Rows for locating text and elements:
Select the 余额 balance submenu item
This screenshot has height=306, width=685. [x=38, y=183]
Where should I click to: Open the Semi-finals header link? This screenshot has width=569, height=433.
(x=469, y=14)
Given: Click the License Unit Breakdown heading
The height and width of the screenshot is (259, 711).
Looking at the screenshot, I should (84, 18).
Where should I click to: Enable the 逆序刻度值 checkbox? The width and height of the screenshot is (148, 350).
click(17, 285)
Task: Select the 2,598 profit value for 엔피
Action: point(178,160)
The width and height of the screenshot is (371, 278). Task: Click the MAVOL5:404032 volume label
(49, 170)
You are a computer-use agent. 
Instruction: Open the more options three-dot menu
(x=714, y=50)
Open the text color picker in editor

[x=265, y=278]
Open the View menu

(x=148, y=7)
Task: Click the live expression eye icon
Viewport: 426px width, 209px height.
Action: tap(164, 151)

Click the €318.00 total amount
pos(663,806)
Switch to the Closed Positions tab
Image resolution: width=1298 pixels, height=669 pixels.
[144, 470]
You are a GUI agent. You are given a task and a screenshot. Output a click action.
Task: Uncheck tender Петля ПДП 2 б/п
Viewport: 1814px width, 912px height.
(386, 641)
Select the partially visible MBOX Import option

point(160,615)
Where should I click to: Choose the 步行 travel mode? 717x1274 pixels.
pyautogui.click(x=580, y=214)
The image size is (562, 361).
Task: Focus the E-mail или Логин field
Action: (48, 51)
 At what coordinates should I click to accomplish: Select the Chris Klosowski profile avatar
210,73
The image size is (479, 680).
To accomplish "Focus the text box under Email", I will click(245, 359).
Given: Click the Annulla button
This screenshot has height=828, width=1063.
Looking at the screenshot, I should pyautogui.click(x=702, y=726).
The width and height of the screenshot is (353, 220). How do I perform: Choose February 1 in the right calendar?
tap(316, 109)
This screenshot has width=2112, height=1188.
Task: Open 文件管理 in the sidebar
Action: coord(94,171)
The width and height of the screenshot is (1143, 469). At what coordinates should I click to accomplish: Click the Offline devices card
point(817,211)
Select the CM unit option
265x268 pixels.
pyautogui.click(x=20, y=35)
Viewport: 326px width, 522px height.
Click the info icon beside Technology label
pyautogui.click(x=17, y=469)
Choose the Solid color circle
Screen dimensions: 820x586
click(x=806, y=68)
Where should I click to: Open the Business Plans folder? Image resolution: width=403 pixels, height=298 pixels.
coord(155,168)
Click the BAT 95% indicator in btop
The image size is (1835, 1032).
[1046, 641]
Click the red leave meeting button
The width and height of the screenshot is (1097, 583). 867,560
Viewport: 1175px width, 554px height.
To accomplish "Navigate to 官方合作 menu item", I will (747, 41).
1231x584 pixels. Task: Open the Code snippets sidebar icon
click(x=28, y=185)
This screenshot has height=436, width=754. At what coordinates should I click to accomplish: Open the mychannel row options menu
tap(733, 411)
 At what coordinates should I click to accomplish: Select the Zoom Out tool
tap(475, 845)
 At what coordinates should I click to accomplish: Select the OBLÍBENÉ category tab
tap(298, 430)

Short exercise => Edit the rows in the stretch from the line containing "Viewport: 326px width, 522px height." through the line containing "click(x=806, y=68)", replacing "Technology" with "Finance" and leaving everything else unchanged. Reproduce only those lines.

Solution to this task =>
Viewport: 326px width, 522px height.
Click the info icon beside Finance label
pyautogui.click(x=17, y=469)
Choose the Solid color circle
Screen dimensions: 820x586
click(x=806, y=68)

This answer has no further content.